| Selected excerpt |
Tuesday, January 28, 2014

Chicken soup is best for convalescent; when dust gets into your eyes, blow your nose

Dr Abe V Rotor
Response, Book Launching Living with Nature in Our Times
Living with Nature School on Blog
Paaralang Bayan sa Himpapawid (People's School-on-Air) with Ms Melly C Tenorio
738 DZRB AM Band, 8 to 9 evening class Monday to Friday (www.pbs.gov.ph)

Some time ago a good old friend asked me, Abe how can you go back to nature? Are you going back to the farm. Don’t you like to live anymore in the city? Are you selling your car.

Yes, I answered. No not my car, that’s my only car. Yes, I can live with nature. Oo nga naman. We talked and talked, until we were back in our childhood – I mean, childhood. This was when my father got sick. And this is how I came to learn that chicken soup is good for one who is convalescing, yon’ galing sa sakit - nagpapagaling.

| What to do |
A - Summarize the blog post on chicken soup and living with nature in two sentences.
B - Write the next paragraph of the blog post on chicken soup and living with nature, picking up after its final sentence.

| Data |
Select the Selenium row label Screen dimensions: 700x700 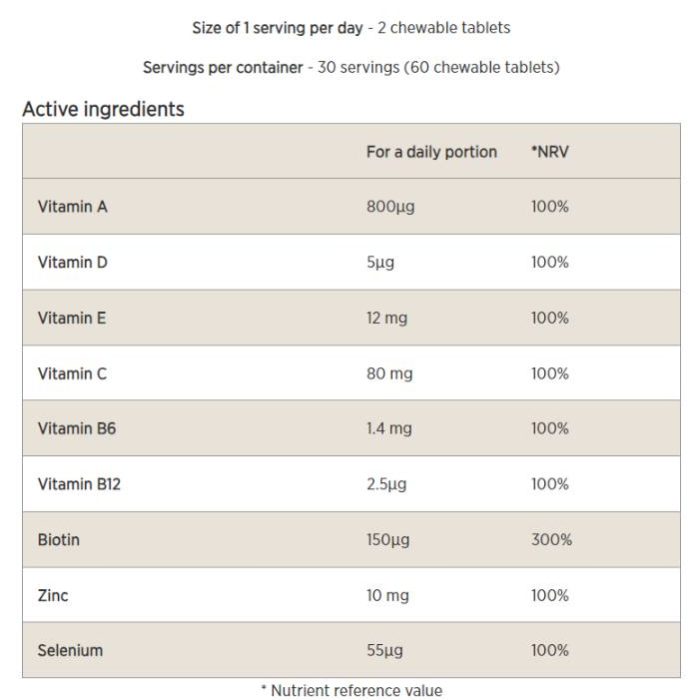coord(70,650)
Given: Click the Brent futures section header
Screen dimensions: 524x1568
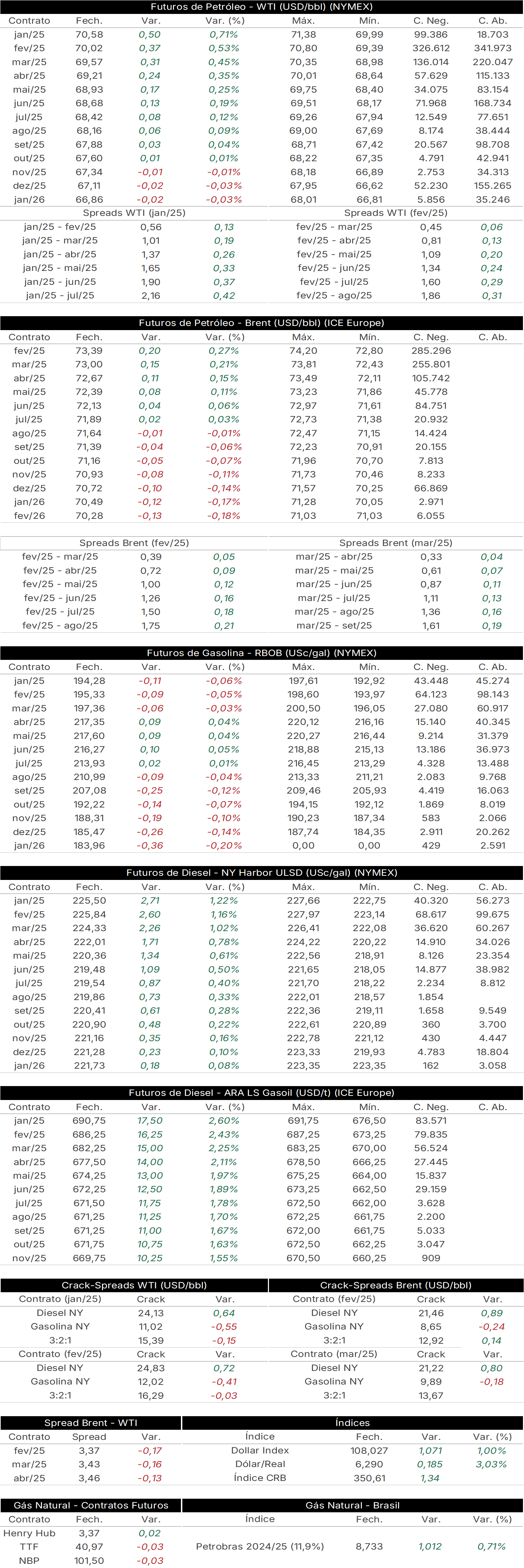Looking at the screenshot, I should tap(261, 323).
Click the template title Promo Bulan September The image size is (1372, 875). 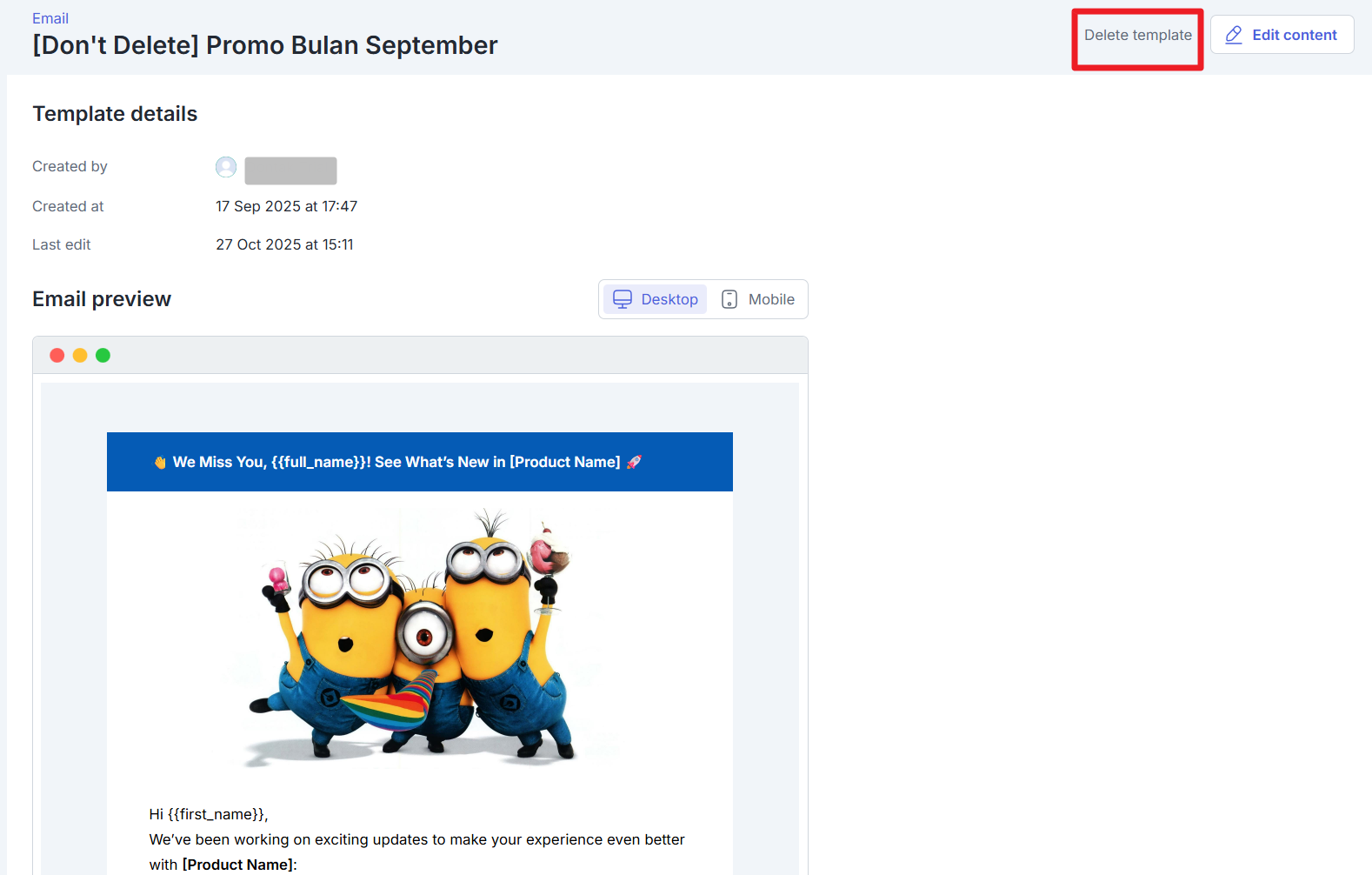(264, 45)
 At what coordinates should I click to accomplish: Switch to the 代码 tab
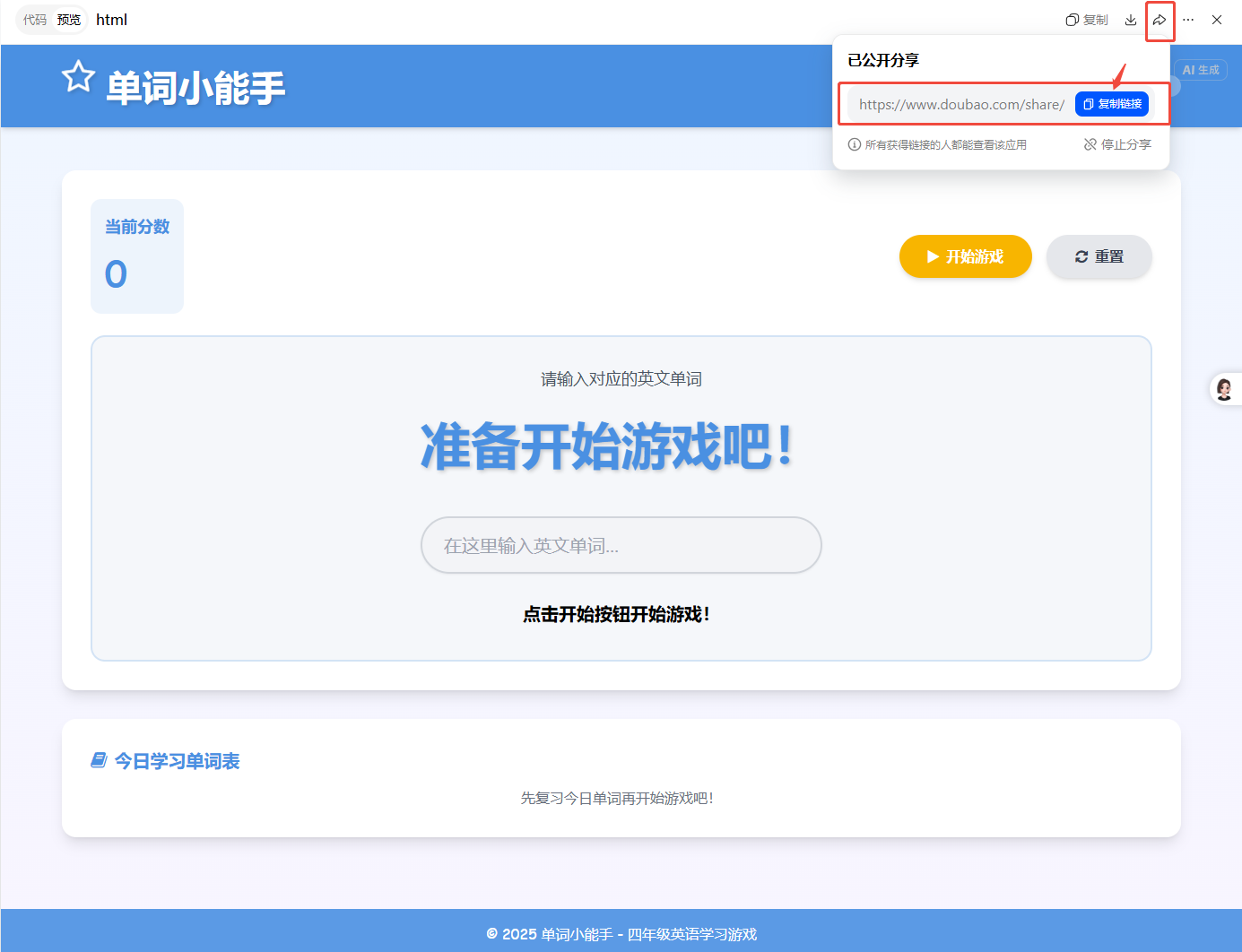tap(35, 20)
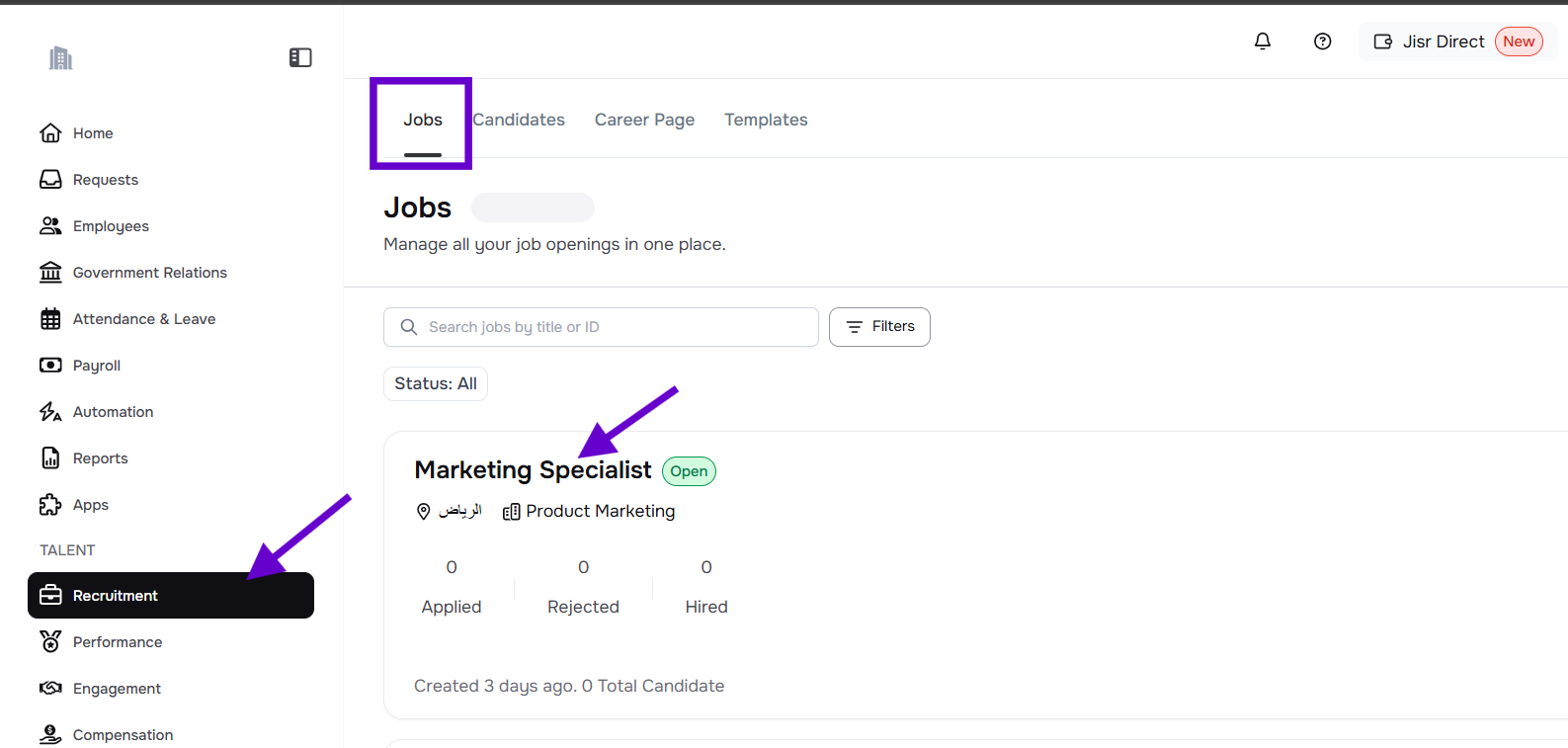Screen dimensions: 1568x748
Task: Open Performance under Talent
Action: point(117,642)
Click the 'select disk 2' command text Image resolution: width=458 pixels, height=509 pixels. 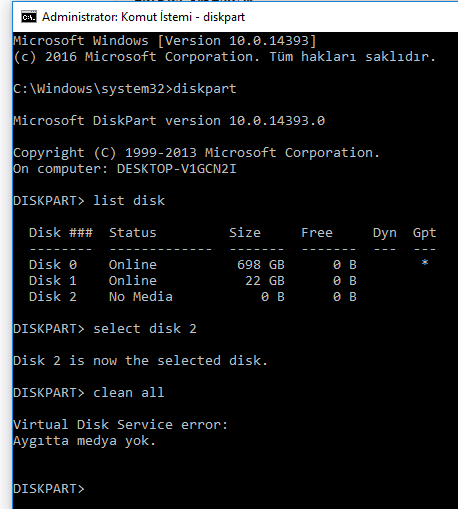(x=145, y=329)

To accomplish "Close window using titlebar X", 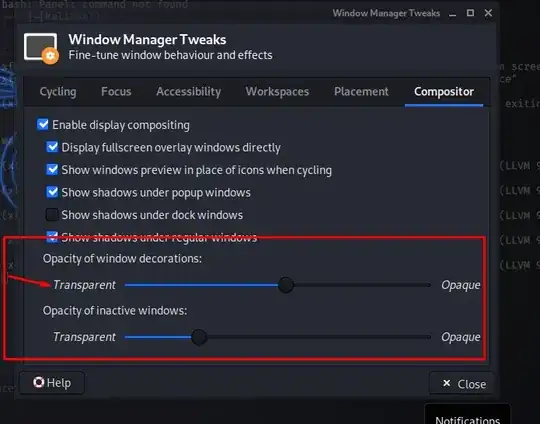I will point(488,13).
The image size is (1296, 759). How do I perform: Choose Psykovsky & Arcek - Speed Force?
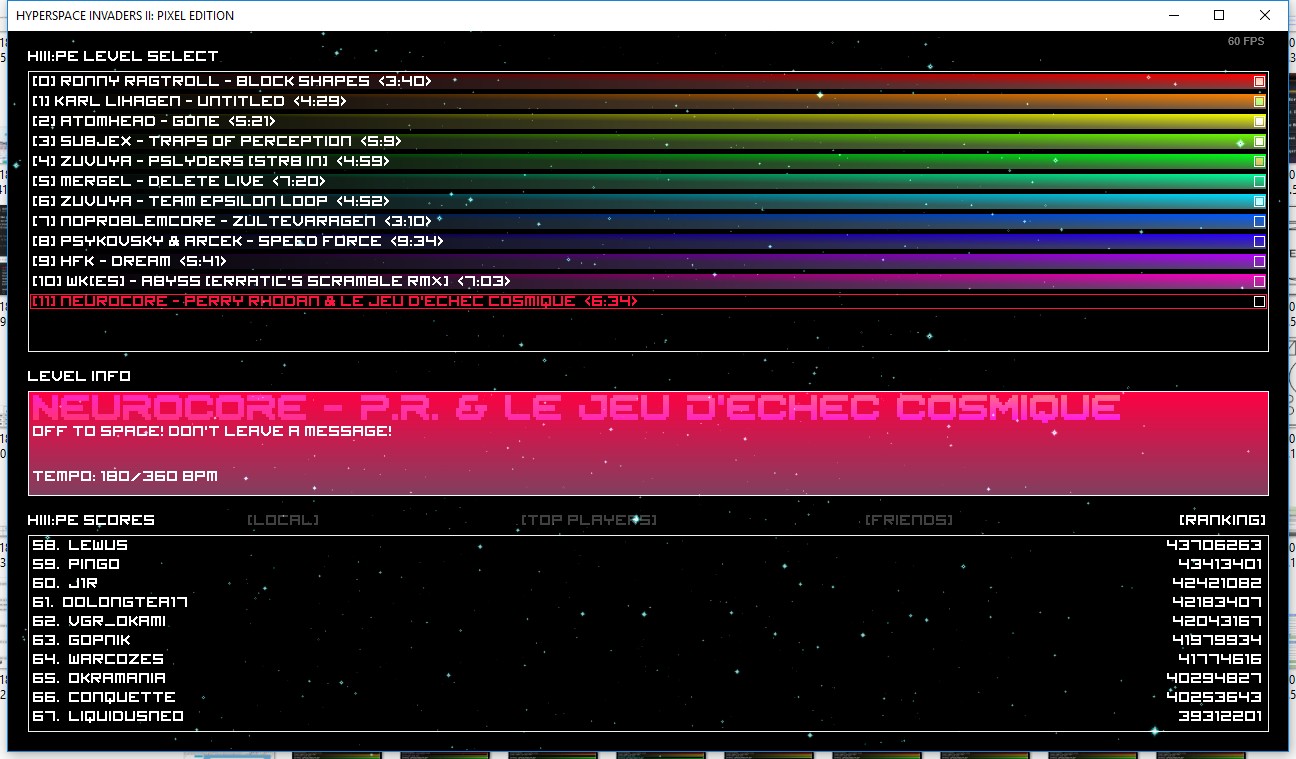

| Expected responses |
A - An old friend asked the writer, Abe, how it was possible to go back to nature and whether that meant returning to the farm, leaving the city and selling the car. Abe answered that living with nature was possible but the car was staying, and their long talk led back to childhood and the father's illness, which is how Abe learned that chicken soup is good for someone convalescing.

B -
True. Totoo. Chicken soup is good for the convalescent. However, there are specifications of the kind of chicken to be served. First, it must be native chicken. Karurayan is the term in Ilocos for a pure white native chicken which does not bear any trace of color on its feathers. It is preferably a female, dumalaga or fryer, meaning it has not yet reached reproductive stage. It is neither fat nor thin. Usually the herbolario chooses one from recommended specimens. He then instructs and supervises the household in the way the karurayan is dressed, cut, cooked into tinola (stew) and served to the convalescent. He does not ask for any fee for his services, but then he takes home one or two of the specimens that did not pass the specifications. (The more affluent the patient is, the more chicken the herbolario takes home.)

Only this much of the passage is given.